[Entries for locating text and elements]
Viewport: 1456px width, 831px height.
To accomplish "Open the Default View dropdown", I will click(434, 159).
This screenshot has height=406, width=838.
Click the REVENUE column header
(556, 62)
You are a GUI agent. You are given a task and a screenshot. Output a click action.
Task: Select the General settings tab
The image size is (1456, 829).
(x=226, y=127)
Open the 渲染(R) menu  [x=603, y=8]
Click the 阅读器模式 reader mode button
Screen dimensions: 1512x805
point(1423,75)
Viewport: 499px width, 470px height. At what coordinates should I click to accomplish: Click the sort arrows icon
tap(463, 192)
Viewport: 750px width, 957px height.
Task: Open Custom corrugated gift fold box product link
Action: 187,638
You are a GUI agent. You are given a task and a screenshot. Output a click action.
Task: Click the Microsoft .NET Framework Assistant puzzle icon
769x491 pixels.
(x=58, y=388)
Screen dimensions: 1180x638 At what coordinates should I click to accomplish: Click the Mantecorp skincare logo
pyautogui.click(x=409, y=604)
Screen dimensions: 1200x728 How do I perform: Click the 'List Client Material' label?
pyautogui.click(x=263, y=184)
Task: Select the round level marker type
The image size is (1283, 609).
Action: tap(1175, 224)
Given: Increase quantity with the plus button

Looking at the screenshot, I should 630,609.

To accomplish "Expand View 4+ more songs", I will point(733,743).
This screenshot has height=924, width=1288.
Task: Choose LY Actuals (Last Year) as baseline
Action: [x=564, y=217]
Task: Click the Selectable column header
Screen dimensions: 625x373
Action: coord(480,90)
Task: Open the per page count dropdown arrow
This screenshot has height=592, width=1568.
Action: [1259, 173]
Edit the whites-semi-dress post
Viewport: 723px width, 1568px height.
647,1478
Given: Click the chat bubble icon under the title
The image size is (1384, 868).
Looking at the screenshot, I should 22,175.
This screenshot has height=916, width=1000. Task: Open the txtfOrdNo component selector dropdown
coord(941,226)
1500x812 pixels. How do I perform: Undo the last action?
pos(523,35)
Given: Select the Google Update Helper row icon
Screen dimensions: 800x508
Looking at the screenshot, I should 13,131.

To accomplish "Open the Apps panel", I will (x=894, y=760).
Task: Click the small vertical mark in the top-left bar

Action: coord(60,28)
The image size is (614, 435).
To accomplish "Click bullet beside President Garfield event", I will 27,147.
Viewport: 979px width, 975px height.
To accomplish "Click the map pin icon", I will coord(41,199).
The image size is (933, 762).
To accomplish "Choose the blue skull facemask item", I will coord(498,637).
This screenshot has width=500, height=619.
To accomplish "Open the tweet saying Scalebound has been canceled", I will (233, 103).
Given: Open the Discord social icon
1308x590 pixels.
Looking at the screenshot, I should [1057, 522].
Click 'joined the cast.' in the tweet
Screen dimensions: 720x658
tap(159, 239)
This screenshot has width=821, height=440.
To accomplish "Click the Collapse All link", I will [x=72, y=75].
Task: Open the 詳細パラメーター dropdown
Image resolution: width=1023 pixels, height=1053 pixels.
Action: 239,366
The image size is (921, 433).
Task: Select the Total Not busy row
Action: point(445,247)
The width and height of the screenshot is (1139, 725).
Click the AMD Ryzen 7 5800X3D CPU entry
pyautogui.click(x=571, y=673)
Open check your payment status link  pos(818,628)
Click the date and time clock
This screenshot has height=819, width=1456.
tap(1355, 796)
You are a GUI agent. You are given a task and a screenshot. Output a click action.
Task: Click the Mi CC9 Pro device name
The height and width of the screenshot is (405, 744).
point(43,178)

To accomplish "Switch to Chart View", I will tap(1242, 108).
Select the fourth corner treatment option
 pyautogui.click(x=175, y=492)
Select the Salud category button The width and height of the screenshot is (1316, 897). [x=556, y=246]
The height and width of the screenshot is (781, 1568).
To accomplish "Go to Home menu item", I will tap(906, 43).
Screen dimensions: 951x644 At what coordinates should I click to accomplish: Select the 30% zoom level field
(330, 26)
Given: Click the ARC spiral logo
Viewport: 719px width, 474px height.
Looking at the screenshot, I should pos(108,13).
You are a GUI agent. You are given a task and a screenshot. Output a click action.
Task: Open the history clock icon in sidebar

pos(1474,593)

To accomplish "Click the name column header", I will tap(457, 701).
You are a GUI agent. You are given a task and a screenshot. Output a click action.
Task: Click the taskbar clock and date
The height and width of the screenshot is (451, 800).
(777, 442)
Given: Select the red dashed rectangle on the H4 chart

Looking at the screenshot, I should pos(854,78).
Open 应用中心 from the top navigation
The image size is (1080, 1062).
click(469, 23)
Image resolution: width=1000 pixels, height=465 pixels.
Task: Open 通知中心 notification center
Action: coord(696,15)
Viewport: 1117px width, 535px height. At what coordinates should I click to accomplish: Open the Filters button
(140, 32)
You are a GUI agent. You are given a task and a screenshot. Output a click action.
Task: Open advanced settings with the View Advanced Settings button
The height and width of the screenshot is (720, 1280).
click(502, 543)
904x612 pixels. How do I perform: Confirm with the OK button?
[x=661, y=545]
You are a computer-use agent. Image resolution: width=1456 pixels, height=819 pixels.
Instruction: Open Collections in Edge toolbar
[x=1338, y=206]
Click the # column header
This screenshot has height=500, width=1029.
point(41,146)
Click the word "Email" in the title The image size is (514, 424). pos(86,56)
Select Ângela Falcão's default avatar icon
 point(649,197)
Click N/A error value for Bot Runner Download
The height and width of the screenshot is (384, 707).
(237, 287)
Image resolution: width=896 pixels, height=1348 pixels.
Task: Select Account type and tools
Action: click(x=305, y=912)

*What needs to be done*. Reproduce, character for character, the lines from the one containing "Select the Salud" through the final line of the entries, both ends included.

*Exercise answer*.
Select the Salud category button The width and height of the screenshot is (1316, 897). [x=556, y=246]
The height and width of the screenshot is (781, 1568).
To accomplish "Go to Home menu item", I will tap(906, 43).
Screen dimensions: 951x644 At what coordinates should I click to accomplish: Select the 30% zoom level field
(330, 26)
Given: Click the ARC spiral logo
Viewport: 719px width, 474px height.
Looking at the screenshot, I should pos(108,13).
You are a GUI agent. You are given a task and a screenshot. Output a click action.
Task: Open the history clock icon in sidebar

pos(1474,593)

To accomplish "Click the name column header", I will tap(457, 701).
You are a GUI agent. You are given a task and a screenshot. Output a click action.
Task: Click the taskbar clock and date
The height and width of the screenshot is (451, 800).
(777, 442)
Given: Select the red dashed rectangle on the H4 chart

Looking at the screenshot, I should pos(854,78).
Open 应用中心 from the top navigation
The image size is (1080, 1062).
click(469, 23)
Image resolution: width=1000 pixels, height=465 pixels.
Task: Open 通知中心 notification center
Action: coord(696,15)
Viewport: 1117px width, 535px height. At what coordinates should I click to accomplish: Open the Filters button
(140, 32)
You are a GUI agent. You are given a task and a screenshot. Output a click action.
Task: Open advanced settings with the View Advanced Settings button
The height and width of the screenshot is (720, 1280).
click(502, 543)
904x612 pixels. How do I perform: Confirm with the OK button?
[x=661, y=545]
You are a computer-use agent. Image resolution: width=1456 pixels, height=819 pixels.
Instruction: Open Collections in Edge toolbar
[x=1338, y=206]
Click the # column header
This screenshot has height=500, width=1029.
point(41,146)
Click the word "Email" in the title The image size is (514, 424). pos(86,56)
Select Ângela Falcão's default avatar icon
 point(649,197)
Click N/A error value for Bot Runner Download
The height and width of the screenshot is (384, 707).
(237, 287)
Image resolution: width=896 pixels, height=1348 pixels.
Task: Select Account type and tools
Action: click(x=305, y=912)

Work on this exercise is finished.